In a perfect world... You're finally ready for that new pair of non-maternity jeans—oh, happy day!—so you'll simply visit the dressing room while the baby sleeps peacefully in his stroller.
The reality Bargain-hunting with an infant is totally doable, as long as you choose stores that feature a wide-open layout; with wide aisles, you won't get tangled in a rack of sweaters as you maneuver the stroller's wheels. And it's all the better if there are extra-spacious dressing rooms, where you can squeeze in a private nursing session or diaper change.
Our advice There's no need to be discouraged if your first attempts are less than fruitful (or even awful). Laura Jana, M.D., coauthor of Heading Home With Your Newborn: From Birth to Reality, says, "As you get to know your little one better, your shopping trips will go more smoothly." A tip for grocery stores: If a meltdown strikes before you've made it to the checkout aisle, ask a manager if he can refrigerate perishables and set your cart aside until you (or your partner) return later.
In a perfect world... You can give the baby a bottle, eat a meal that didn't come out of the microwave, and chat with grown-ups. Jackpot!
The reality The barrage of unfamiliar sounds and smells can turn even the calmest baby into one cranky little customer.

### Exercise data
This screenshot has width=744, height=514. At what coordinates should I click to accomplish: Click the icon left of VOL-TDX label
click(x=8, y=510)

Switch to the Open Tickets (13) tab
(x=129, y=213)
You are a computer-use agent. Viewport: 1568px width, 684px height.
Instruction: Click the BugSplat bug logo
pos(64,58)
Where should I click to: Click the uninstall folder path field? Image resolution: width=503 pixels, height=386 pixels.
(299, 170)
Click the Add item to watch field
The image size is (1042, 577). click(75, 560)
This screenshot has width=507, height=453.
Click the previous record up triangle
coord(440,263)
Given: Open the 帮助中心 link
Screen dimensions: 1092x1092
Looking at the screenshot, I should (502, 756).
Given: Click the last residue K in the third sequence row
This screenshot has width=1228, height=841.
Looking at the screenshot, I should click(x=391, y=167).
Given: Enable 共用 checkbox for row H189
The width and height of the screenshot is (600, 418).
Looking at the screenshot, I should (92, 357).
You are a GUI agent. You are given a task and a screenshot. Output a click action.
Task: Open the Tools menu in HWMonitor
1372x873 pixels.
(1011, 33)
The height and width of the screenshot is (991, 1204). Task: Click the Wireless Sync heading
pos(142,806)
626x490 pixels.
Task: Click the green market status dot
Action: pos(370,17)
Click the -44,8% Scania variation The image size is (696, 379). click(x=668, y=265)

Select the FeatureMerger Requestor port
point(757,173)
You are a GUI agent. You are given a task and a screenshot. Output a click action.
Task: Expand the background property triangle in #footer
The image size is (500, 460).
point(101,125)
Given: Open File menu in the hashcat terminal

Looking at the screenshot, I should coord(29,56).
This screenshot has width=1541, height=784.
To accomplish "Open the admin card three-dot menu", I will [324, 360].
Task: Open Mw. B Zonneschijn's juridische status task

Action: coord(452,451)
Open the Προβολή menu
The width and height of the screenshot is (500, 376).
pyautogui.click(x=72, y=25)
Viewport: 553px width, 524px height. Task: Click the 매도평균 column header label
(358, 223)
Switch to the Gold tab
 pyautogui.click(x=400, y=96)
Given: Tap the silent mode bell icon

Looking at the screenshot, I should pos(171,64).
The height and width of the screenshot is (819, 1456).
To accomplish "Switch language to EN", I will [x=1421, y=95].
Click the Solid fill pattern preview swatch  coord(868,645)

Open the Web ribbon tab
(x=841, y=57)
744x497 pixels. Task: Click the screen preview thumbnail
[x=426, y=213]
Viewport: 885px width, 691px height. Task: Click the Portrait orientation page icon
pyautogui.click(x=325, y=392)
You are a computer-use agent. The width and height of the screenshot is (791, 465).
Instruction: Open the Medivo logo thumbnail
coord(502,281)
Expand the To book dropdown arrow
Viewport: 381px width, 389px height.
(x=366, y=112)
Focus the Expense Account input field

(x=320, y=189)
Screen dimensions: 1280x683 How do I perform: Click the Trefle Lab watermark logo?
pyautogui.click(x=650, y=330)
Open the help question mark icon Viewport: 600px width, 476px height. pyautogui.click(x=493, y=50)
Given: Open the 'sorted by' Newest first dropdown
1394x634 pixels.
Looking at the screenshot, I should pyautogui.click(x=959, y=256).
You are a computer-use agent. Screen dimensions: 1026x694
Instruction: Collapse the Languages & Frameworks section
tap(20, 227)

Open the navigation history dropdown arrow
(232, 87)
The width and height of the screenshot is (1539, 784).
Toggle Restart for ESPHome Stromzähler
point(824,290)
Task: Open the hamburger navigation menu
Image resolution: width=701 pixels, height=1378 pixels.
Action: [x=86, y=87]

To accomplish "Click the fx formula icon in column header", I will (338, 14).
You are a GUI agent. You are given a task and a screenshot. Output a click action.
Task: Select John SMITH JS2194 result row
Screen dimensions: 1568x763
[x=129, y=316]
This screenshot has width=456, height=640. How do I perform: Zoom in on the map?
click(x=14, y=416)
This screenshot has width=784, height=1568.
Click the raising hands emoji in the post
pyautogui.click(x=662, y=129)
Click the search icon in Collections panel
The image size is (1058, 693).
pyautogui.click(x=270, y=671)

### Exercise tasks
- A) Reproduce the passage of the article on outings with a baby that begins at the words "In a perfect world... You can" and stops after the words "cranky little customer.".
- B) In the article on outings with a baby, what should a parent ask a grocery store manager to do if a meltdown strikes before checkout?
The data comes from a separate source, not from the article on outings with a baby.

### Results of the exercise
- A)
In a perfect world... You can give the baby a bottle, eat a meal that didn't come out of the microwave, and chat with grown-ups. Jackpot!
The reality The barrage of unfamiliar sounds and smells can turn even the calmest baby into one cranky little customer.

- B) Refrigerate the perishables and set the cart aside until the parent or their partner returns later.